> [Work task]:
In the data below, find the line with "The width and height of the screenshot is (1033, 774)." and the line with "The height and width of the screenshot is (529, 1152).", then restate both and every line between them exactly, minus the pictures.

> [Stored data]:
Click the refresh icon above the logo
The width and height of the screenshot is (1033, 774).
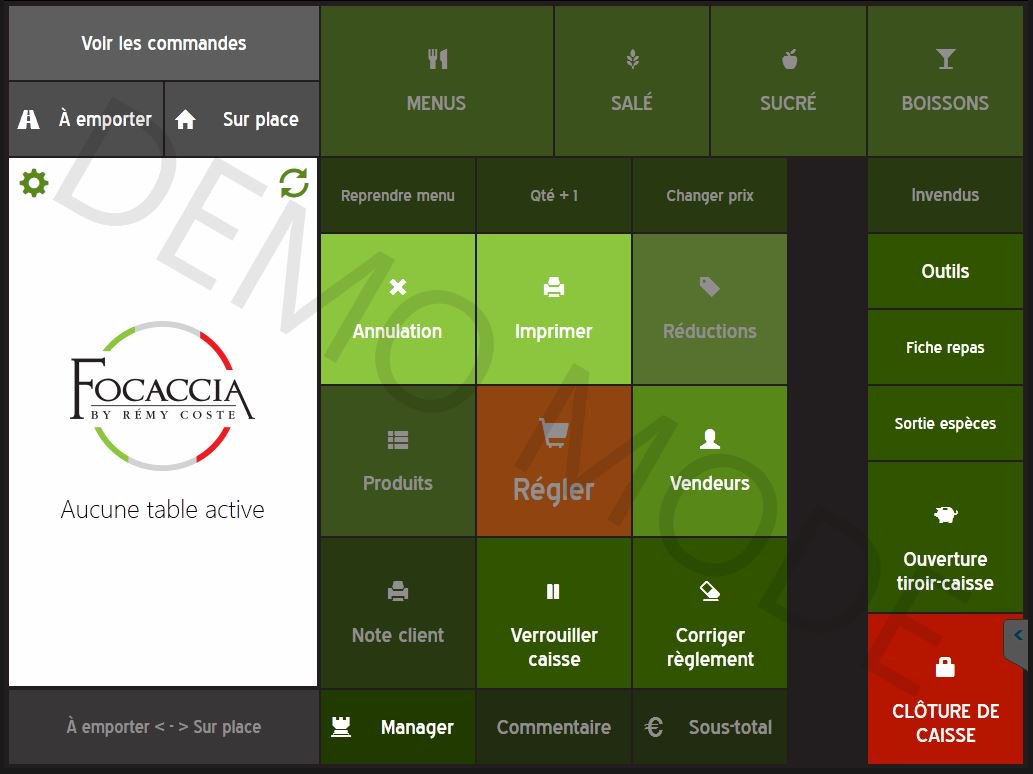[293, 184]
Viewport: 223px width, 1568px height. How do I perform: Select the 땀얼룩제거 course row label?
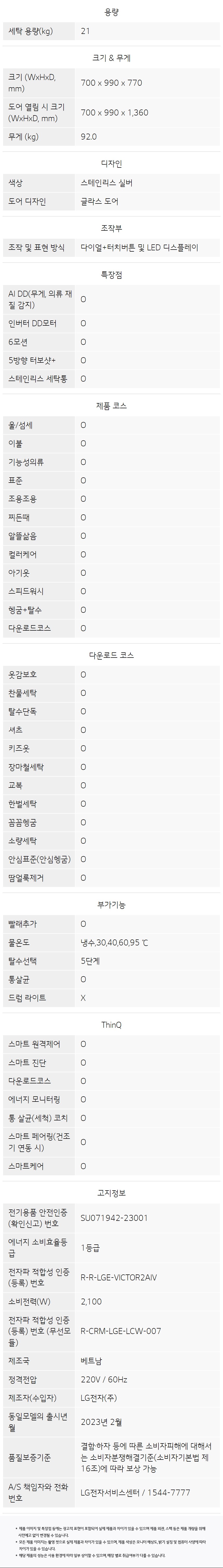[26, 878]
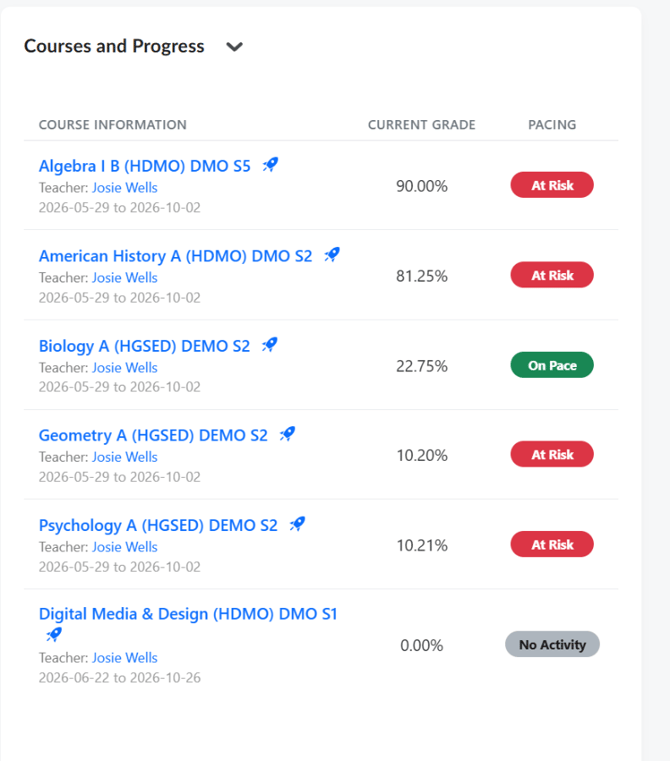Click Josie Wells link under Digital Media course
The width and height of the screenshot is (670, 761).
pyautogui.click(x=125, y=658)
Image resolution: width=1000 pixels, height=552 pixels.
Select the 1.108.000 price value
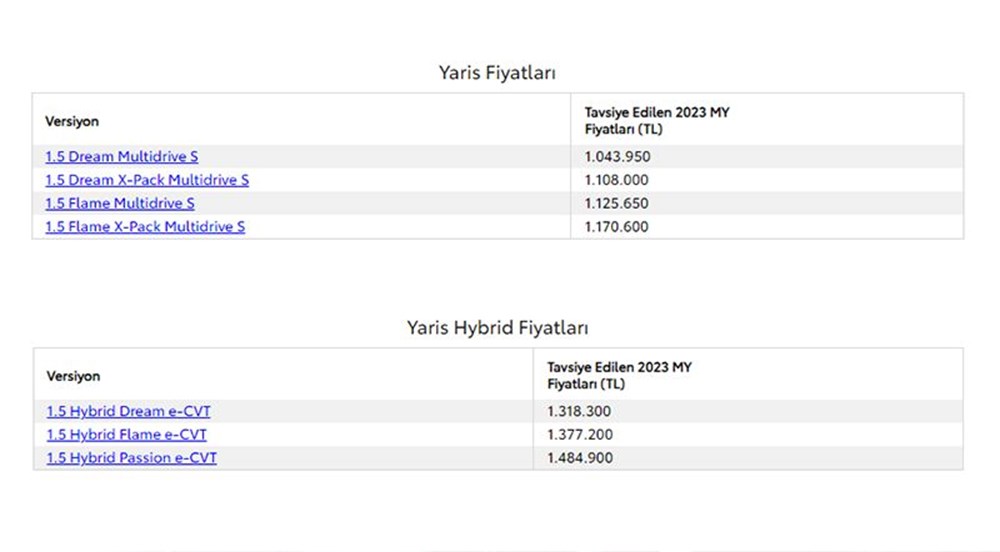[616, 180]
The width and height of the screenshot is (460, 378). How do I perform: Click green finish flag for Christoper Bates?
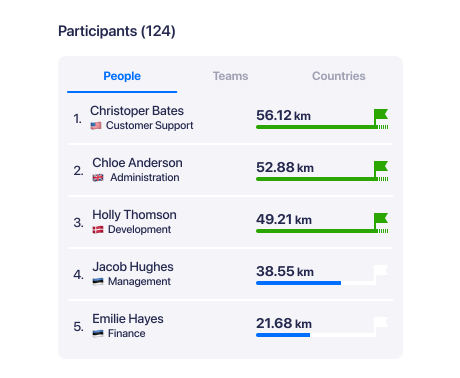click(381, 117)
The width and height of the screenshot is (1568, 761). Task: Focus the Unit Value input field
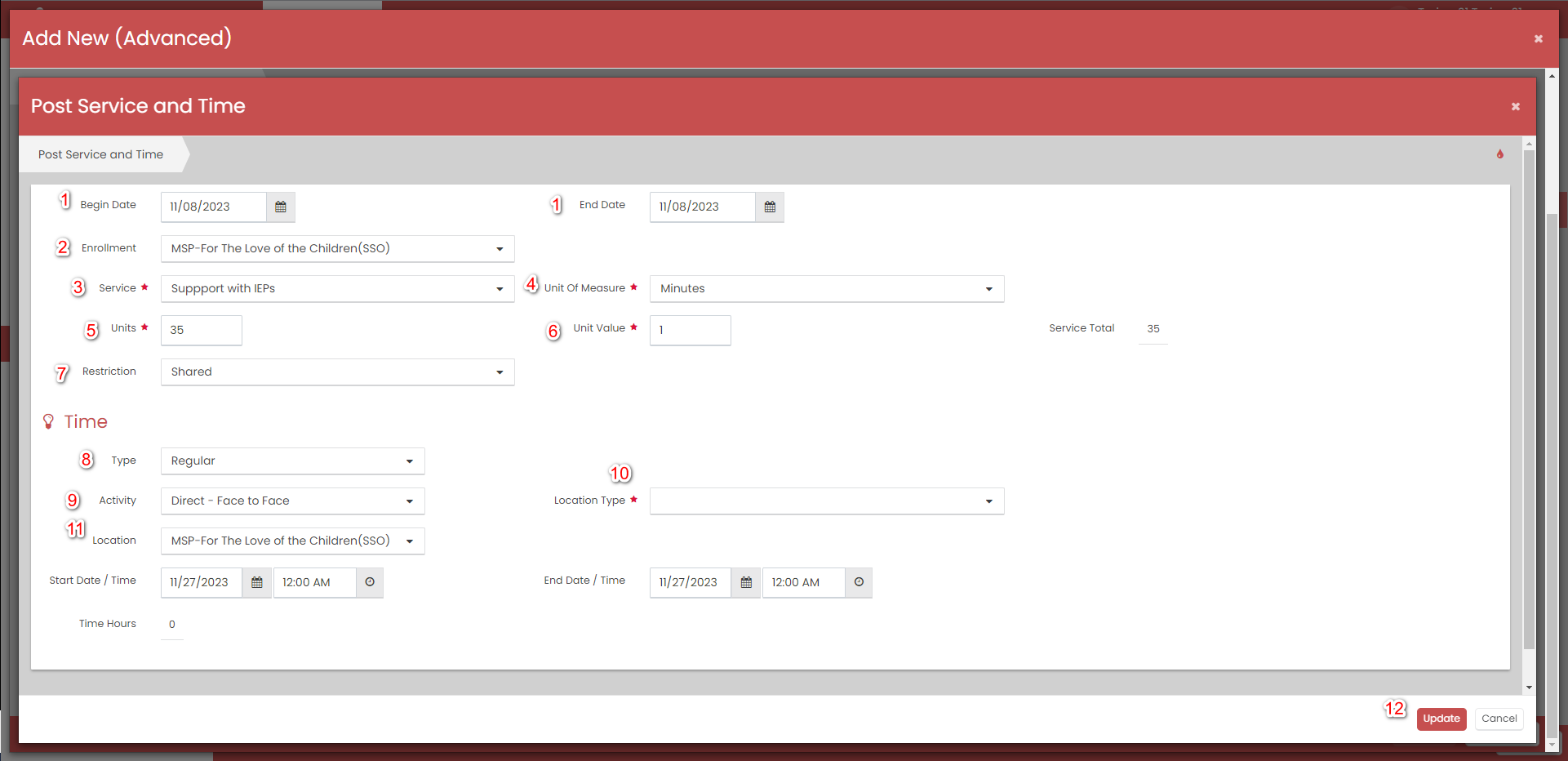point(690,331)
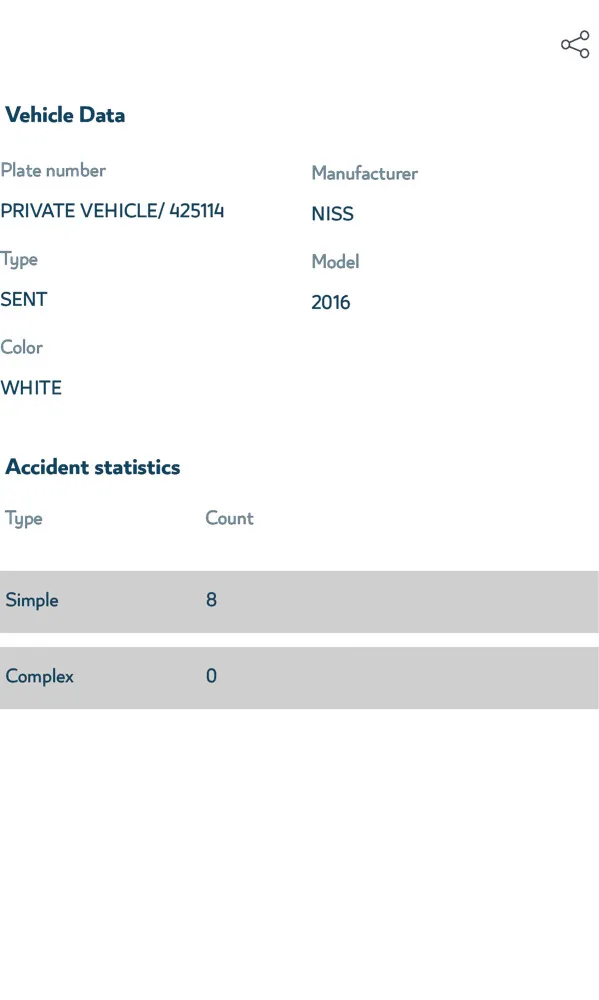The height and width of the screenshot is (1000, 599).
Task: Click the Simple row label text
Action: (x=32, y=600)
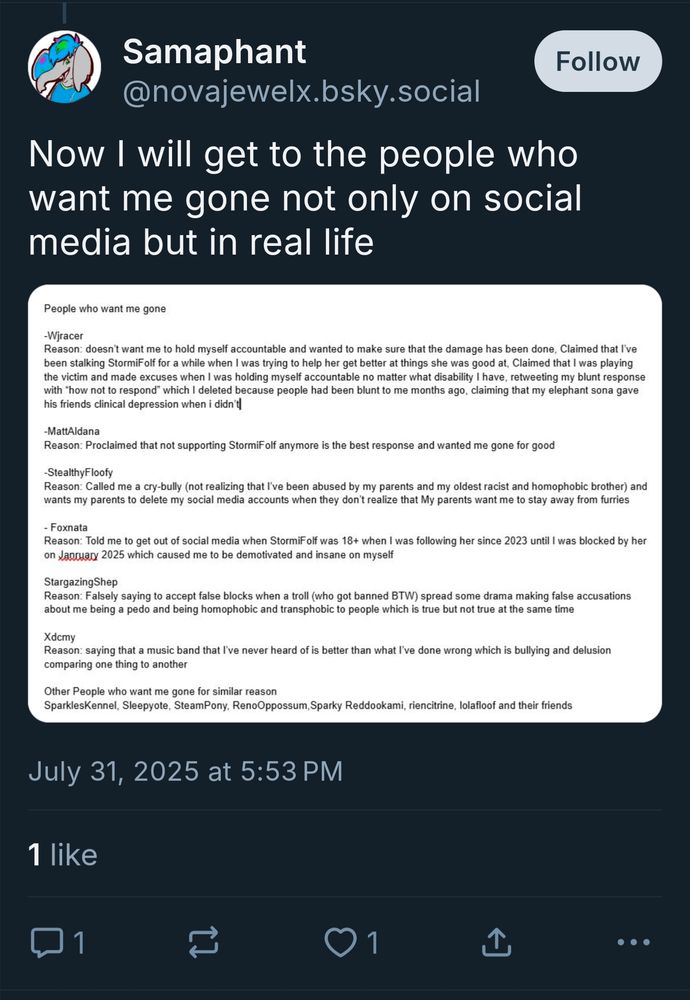
Task: Like the post with the heart icon
Action: tap(340, 941)
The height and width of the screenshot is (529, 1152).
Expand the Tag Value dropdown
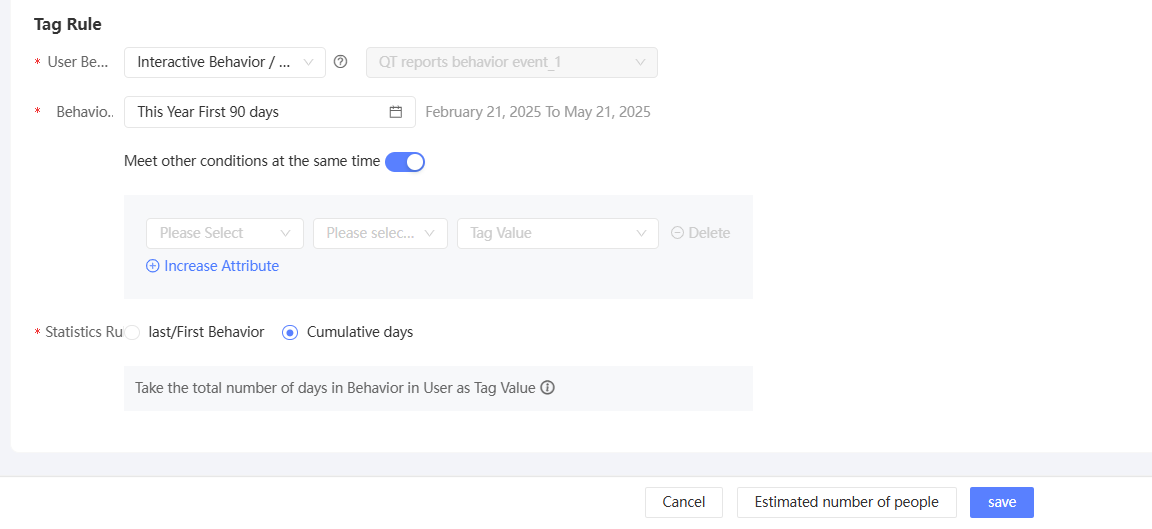[557, 233]
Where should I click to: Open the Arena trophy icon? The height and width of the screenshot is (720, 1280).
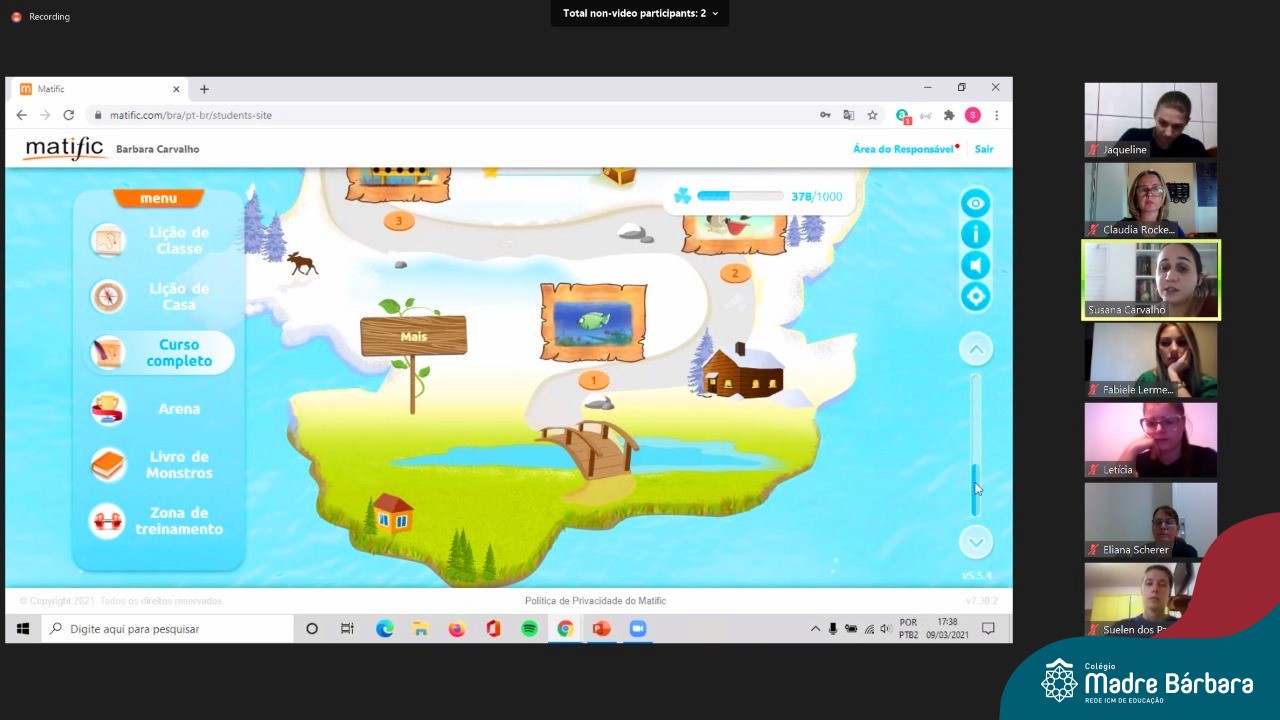coord(108,408)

> [Exercise answer]:
The width and height of the screenshot is (1033, 774).
[293, 184]
Viewport: 223px width, 1568px height. How do I perform: Select the 땀얼룩제거 course row label?
[26, 878]
Click Josie Wells link under Digital Media course
The width and height of the screenshot is (670, 761).
pyautogui.click(x=125, y=658)
Image resolution: width=1000 pixels, height=552 pixels.
Select the 1.108.000 price value
[616, 180]
The width and height of the screenshot is (460, 378). How do I perform: Click green finish flag for Christoper Bates?
click(381, 117)
The width and height of the screenshot is (1568, 761). Task: Focus the Unit Value input field
point(690,331)
The height and width of the screenshot is (1000, 599).
Task: Click the Simple row label text
Action: (x=32, y=600)
Task: Like the post with the heart icon
Action: tap(340, 941)
The height and width of the screenshot is (529, 1152).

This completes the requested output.